▶ **What is expected**: Reproduce the lines of the data below exactly, beginning at the line that contains "The height and" and continuing through the final line of the data.

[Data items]
╭──
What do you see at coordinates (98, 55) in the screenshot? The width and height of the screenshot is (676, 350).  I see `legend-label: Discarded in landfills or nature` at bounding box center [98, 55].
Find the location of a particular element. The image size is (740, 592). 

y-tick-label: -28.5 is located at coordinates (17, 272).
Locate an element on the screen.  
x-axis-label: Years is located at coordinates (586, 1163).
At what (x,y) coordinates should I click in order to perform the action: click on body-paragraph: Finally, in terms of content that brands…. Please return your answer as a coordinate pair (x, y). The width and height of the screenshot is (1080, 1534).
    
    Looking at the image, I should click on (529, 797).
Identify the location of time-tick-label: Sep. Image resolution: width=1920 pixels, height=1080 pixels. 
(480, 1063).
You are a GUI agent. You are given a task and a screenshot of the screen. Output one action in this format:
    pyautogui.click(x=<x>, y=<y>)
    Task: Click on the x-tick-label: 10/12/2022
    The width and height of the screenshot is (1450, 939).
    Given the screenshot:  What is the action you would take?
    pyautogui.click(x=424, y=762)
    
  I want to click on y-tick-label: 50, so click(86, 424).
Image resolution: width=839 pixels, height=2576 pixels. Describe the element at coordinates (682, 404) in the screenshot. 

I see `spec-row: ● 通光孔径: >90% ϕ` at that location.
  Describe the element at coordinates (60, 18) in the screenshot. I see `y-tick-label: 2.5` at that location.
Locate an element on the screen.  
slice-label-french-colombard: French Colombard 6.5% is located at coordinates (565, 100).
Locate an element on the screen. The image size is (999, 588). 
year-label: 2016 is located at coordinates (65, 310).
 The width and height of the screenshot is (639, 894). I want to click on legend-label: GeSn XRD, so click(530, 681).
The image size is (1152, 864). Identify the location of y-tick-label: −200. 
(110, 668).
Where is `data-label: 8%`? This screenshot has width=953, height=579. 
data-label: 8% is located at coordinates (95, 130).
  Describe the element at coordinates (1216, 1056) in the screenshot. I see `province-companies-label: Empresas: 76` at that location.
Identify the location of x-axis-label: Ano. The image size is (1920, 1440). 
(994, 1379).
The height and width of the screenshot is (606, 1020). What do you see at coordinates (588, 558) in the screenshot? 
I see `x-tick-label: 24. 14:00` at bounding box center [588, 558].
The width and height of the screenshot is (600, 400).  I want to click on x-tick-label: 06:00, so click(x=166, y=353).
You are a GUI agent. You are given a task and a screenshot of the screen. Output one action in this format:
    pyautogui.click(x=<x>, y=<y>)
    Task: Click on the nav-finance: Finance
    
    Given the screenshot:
╰──
▶ **Task result**:
The height and width of the screenshot is (606, 1020). What do you see at coordinates (588, 558) in the screenshot? 
I see `x-tick-label: 24. 14:00` at bounding box center [588, 558].
The width and height of the screenshot is (600, 400).  I want to click on x-tick-label: 06:00, so click(x=166, y=353).
You are a GUI agent. You are given a task and a screenshot of the screen. Output one action in this format:
    pyautogui.click(x=<x>, y=<y>)
    Task: Click on the nav-finance: Finance
    
    Given the screenshot:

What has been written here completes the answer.